With everyone else choking though, it’s still a solid result, giving Florence the No. 1 spot on the Jeep Leaderboard and in my eyes makes him an unbackable favourite for the World Title. He’s making fewer mistakes than the rest, and if Pipe is pumping should be unstoppable. Medina’s win, the eighth surfer to claim a victory out nine events this year, pushed him up to third and gave him a mathematical chance at the title. He’ll need Jordy and John John to suffer an early round loss at either Portugal and Pipe, but if they do, he’ll be lurking, just as he has been lurking around those righthand beachbreak pockets all week.

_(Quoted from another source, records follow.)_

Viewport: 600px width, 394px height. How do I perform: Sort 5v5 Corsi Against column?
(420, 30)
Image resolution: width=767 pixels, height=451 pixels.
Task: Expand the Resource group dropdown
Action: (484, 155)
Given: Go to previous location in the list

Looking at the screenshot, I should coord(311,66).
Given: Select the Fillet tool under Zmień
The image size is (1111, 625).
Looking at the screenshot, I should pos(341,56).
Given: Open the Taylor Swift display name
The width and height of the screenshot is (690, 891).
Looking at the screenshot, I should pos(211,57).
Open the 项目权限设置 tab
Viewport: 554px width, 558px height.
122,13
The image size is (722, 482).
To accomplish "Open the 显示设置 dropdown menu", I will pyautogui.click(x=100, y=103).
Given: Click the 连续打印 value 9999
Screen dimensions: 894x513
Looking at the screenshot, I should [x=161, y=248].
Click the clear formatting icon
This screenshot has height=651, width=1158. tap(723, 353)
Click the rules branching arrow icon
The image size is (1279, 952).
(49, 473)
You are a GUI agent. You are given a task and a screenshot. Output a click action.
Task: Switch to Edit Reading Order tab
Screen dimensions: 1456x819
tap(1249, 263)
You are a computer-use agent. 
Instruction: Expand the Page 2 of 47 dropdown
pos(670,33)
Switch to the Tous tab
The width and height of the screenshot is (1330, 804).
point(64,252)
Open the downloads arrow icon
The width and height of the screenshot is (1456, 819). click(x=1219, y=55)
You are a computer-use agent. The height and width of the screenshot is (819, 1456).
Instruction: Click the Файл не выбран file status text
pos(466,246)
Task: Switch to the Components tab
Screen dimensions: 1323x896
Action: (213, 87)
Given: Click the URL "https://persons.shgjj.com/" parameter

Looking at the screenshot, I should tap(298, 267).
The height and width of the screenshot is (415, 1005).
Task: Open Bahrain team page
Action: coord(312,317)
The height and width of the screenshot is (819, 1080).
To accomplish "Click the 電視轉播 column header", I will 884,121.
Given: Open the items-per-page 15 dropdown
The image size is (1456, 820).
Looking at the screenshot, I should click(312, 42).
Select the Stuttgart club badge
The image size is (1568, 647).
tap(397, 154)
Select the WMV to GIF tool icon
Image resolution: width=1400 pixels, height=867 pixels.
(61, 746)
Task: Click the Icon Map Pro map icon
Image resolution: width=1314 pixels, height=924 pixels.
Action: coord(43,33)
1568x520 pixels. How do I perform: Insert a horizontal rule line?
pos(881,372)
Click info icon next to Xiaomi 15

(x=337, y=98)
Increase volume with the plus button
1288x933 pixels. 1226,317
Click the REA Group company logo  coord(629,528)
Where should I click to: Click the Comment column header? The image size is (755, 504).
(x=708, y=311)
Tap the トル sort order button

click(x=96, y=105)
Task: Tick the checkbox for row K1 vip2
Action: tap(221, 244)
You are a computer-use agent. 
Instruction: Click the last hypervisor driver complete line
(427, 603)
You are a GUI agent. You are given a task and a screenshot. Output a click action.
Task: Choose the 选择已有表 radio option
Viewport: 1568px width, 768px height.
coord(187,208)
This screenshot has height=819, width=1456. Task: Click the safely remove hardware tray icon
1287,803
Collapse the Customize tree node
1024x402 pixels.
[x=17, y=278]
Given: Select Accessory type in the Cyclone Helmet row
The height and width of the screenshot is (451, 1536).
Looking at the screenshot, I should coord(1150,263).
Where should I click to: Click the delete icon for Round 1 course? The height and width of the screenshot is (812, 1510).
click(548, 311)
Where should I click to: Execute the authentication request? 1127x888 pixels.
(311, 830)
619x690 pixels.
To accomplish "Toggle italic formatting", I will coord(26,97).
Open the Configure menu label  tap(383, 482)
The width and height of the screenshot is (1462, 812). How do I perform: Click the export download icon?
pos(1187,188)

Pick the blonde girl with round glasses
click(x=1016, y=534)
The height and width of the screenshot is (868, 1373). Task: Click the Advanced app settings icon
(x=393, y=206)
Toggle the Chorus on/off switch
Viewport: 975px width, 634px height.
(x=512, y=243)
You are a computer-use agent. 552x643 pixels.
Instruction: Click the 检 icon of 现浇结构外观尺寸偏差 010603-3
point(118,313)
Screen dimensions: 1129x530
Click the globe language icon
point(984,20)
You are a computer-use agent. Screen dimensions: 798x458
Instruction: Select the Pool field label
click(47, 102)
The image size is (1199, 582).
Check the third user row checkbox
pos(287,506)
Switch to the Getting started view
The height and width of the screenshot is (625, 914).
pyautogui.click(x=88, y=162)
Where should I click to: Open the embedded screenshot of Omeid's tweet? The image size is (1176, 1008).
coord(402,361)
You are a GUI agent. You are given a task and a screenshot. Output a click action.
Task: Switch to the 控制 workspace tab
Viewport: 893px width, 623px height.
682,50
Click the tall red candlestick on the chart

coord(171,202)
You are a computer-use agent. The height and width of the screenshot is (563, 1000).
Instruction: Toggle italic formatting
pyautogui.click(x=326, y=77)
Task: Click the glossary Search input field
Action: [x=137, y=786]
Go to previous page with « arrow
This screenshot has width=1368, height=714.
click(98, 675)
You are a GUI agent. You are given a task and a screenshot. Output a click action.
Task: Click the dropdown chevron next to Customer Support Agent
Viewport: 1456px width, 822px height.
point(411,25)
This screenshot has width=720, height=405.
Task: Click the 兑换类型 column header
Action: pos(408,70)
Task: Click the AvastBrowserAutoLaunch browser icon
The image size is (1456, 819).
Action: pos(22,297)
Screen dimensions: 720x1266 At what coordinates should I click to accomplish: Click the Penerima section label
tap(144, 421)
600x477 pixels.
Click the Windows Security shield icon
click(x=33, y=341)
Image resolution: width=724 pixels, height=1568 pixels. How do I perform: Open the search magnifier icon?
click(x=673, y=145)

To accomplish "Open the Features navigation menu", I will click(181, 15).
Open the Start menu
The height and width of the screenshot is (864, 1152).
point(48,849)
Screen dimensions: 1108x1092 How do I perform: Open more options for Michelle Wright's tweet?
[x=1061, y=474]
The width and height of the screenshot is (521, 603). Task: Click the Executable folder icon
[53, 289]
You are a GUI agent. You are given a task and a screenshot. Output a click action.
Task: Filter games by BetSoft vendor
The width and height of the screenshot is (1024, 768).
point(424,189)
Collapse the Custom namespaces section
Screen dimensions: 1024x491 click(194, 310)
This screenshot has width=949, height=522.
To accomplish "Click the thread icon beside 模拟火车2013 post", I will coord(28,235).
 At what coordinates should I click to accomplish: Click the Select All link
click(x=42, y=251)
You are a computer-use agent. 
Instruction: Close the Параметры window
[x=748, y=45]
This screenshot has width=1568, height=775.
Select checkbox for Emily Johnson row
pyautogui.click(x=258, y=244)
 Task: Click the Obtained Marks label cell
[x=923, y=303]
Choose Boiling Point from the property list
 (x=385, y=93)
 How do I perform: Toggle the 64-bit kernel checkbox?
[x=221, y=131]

For the Aussies, it was a huge missed opportunity. It was left to Fanning and Parkinson to show Wilko, Wright and Wilson what can be done if you surf to your strengths. Wheels weren’t being reinvented by the two veterans, if anything they both just made them rounder, but a quarterfinal finish would have been huge for any of those three in contention. Wilko was the unluckiest and all three’s preparation and attitude were spot on, but in France any hopes of an Australian world title faded. I frankly can’t see where the next one will come from. It might be a decade wait at least.
One positive is that there is no respite, with Portugal starting in a week’s time. These three days in France were fairly straight forward, and I can’t see that happening in Portugal. It will be stop start and erratic. Strange things can happen there. Last year Florence wrapped up the title at Supertubes. He can’t do that this time around, but he sure can get a whole lot closer.